CHOCOPHONICA AT IIeX 2016
CHOCOPHONICA ON TOUR
March saw 2016’s European Insight Innovation Exchange – this year held in Amsterdam – where Space Doctors presented some of our latest thinking on sensory semiotics. This included both a conference paper and live sensory experiment – ‘Choco-Phonica’. Originally conceived for Bompas & Parr’s British Museum of Food, the experiment was created in collaboration with Bompas & Parr and Oxford University’s cross-modal research laboratory to explore whether cultural soundscapes can influence our perception of chocolate.
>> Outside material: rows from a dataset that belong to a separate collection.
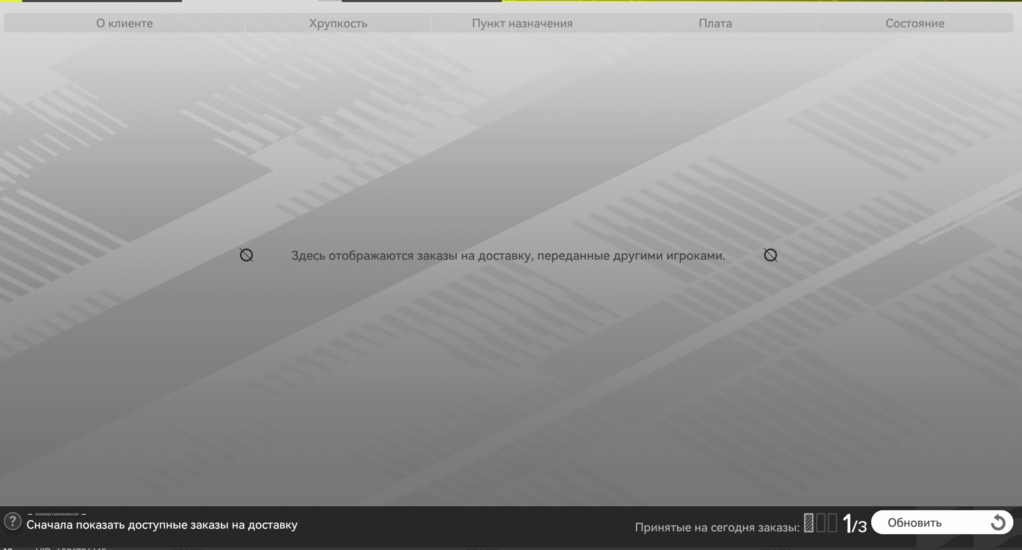Click the question mark help icon
This screenshot has width=1022, height=550.
click(x=12, y=521)
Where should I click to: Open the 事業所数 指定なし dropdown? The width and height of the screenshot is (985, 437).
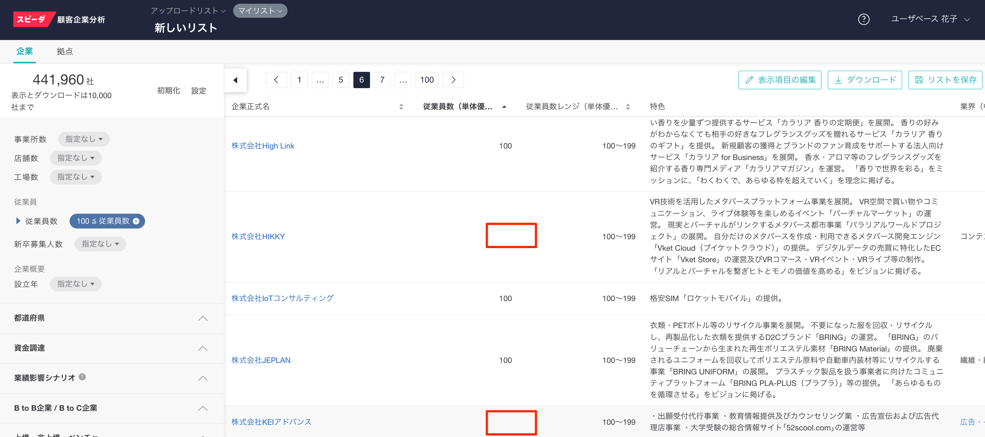tap(84, 139)
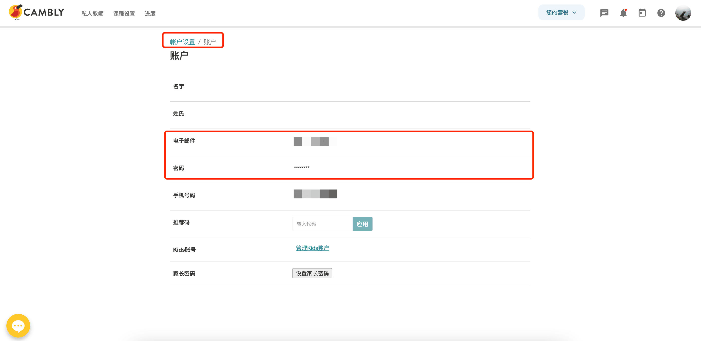Click the profile avatar picture
Viewport: 701px width, 341px height.
click(x=683, y=13)
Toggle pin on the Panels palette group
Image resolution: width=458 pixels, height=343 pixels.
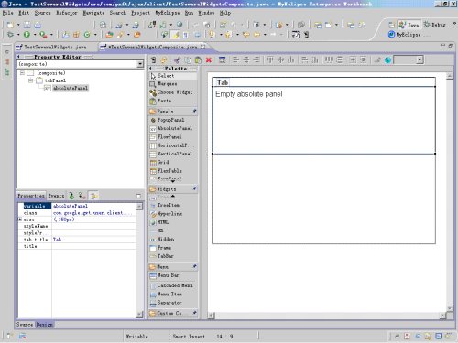point(194,111)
A hugely successful conference, iiEx exhibited some profound and insightful speakers covering a huge range of topics. Here are our top takeouts:
Collaboration, collaboration, collaboration
We all try to collaborate, but it can sometimes be easier said than done. Several examples of surprising and unexpected collaborations between agencies which focus on pushing the impact of Market Research emerged amongst the speakers, notably Mark Earls’ Copy, Copy, Copy; an exploration of finding inspiration in places that do not seem ostensibly beneficial.
Angry is good
Twitter’s Jake Steadman highlighted an interesting development in the increasingly emotional responses in data that are being captured on sites such as Twitter. Imagine going to a restaurant in 1977 and hating it. You go home, you mull, if you’re still angry, you write a letter free from the heat of the moment, composed and collected, or you let it go. Fast forward to 2016, and we are able to tell that restaurant exactly how angry we are when we are angriest. Not only do we get far more data, but that data is raw-er, and emotionally more honest. This raises intriguing questions about how we can better capture in context emotion and customer journeys.
It’s all about context
As experts in semiotics we know that context is everything, that meaning cannot float free. But it was great to hear so many papers tackling this issue of context – concept testing in particular – paving new ways for clients to better understand what is more likely to happen in real life. Contextual measurements are better predictors of behaviour and this is an important realisation for the industry, with much more possible development to come over the next few years.
Non conscious impact measurement is currently receiving a wealth of attention and development leading to some fascinating innovations, as exemplified by the winner of this years iiEx Insight Innovation competition Heartbeat MR App. This will be one of the big areas of development in the coming years, and something that we’ve been bending our brains around with regards to new applications of semiotics.